GIVEN PROBLEM 1
Print the Java Tech Tips newsletter verbatim from "View this issue" to "by Glen McCluskey.".
GIVEN PROBLEM 2
Carry on the Java Tech Tips newsletter on character encodings, starting right after its final sentence.

PROVIDED PASSAGE
──────────────────────────────

/

View this issue as simple text / January 10, 2003
Top of Form

In this Issue

/ /
Bottom of Form
Welcome to the Core JavaTM Technologies Tech Tips, January 10, 2003. Here you'll get tips on using core Java technologies and APIs, such as those in Java 2 Platform, Standard Edition (J2SETM).
This issue covers:
Using Charsets and Encodings
Using Reflection To Create Class Instances
These tips were developed using Java 2 SDK, Standard Edition, v 1.4.
This issue of the Core Java Technologies Tech Tips is written by Glen McCluskey.


USING CHARSETS AND ENCODINGS

Suppose that you're doing some Java programming, and have need to write characters to a file:
import java.io.*;
public class Encode1 {
public static void main(String args[])
throws IOException {
Writer writer = new FileWriter("out");
writer.write("testing");
writer.close();
}
}
When you run this program in the United States in the SolarisTM Operating Environment or on the Windows platform, the result is a text file "out" of 7 bytes. This is what you would expect.
But there is an important issue here. Java characters are 16-bit, that is, each character is two bytes long. The Encode1 program writes a 7-character string to a file, and the result is a 7-byte file. You might ask: what happened to the other bytes, shouldn't there be 14 bytes written?
This issue falls under the title "character encodings". The problem is how to map between 16-bit characters representing Java data, and 8-bit bytes stored in data files. And in fact, it's trickier than simply "widening" or "narrowing" the character between 8 and 16 bits because there are literally hundreds of different character encoding schemes in use around the world. This means that the specific sequence of 8-bit bytes needed to represent a particular Java string changes from platform to platform and from locale to locale.

──────────────────────────────

Rows from a dataset
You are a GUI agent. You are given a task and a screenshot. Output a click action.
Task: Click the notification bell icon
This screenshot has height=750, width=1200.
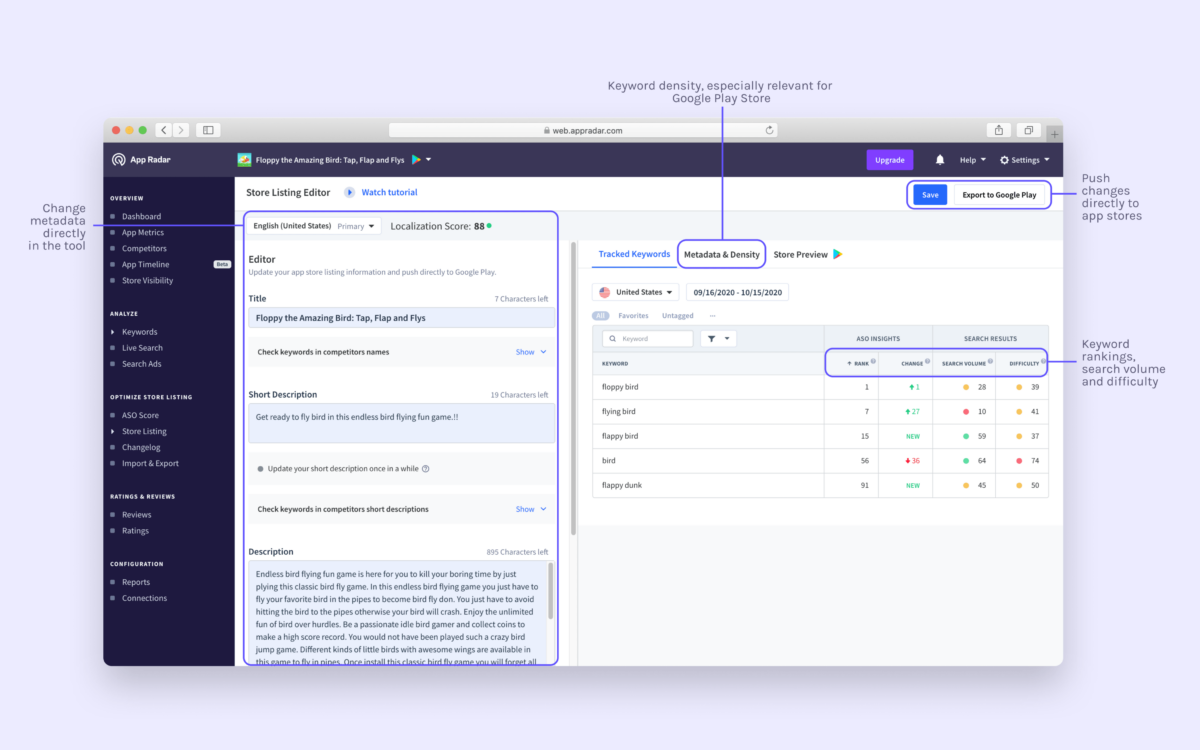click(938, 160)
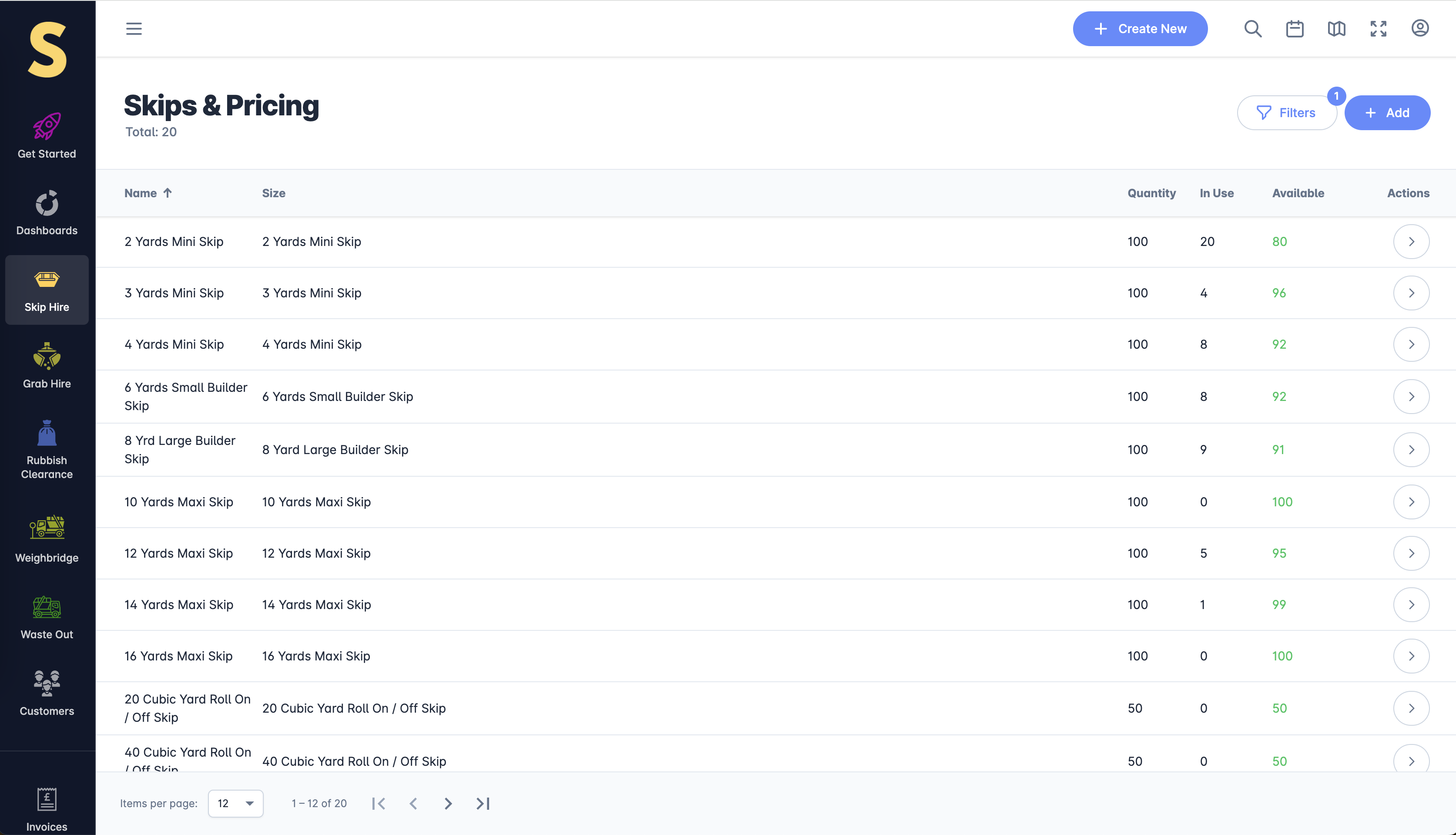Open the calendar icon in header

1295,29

──────────────────────────────

EXERCISE RESULT 1
View this issue as simple text / January 10, 2003
Top of Form

In this Issue

/ /
Bottom of Form
Welcome to the Core JavaTM Technologies Tech Tips, January 10, 2003. Here you'll get tips on using core Java technologies and APIs, such as those in Java 2 Platform, Standard Edition (J2SETM).
This issue covers:
Using Charsets and Encodings
Using Reflection To Create Class Instances
These tips were developed using Java 2 SDK, Standard Edition, v 1.4.
This issue of the Core Java Technologies Tech Tips is written by Glen McCluskey.

EXERCISE RESULT 2
The Java system solves this problem by allowing you to choose the particular encoding scheme that's required when writing out characters. It also provides a reasonable default encoding based on your platform and locale. The Java system supports default encodings for performing I/O, as in the example above. In addition, you can also specify other named encodings ("charsets"). These encodings are described by string names, such as "UTF-8", and by instances of the java.nio.charset.Charset class. Charset is abstract, so the actual instances are objects of subclasses of Charset.
In the Encode1 example, one way of solving the encoding problem is to always write two bytes out for each character. However the file will have null bytes interspersed. Another approach is to throw away the high byte of each Java character. This will work in the example above, but it wouldn't work if you tried to write a string of Greek or Japanese instead..
What actually happens in this example is that the second approach is used -- the high byte is discarded. If you change the output line in the Encode1 program from:
writer.write("testing");
to:
writer.write("testing\u1234");
the total output length will be 8 bytes instead of 7, even though the Unicode character \u1234 cannot be represented using a single byte.
""Discard" in the previous discussion can have a couple of meanings. If the high byte of a Java character is 0, as is the case for characters representing 7-bit ASCII, then discard means to omit the high byte. However, another meaning applies to the situation where you have a Java character that is not mappable using a particular encoding. In such a case the character (two bytes) may be replaced by a default substitution byte. In the case above, \u1234 is replaced with 0x3f.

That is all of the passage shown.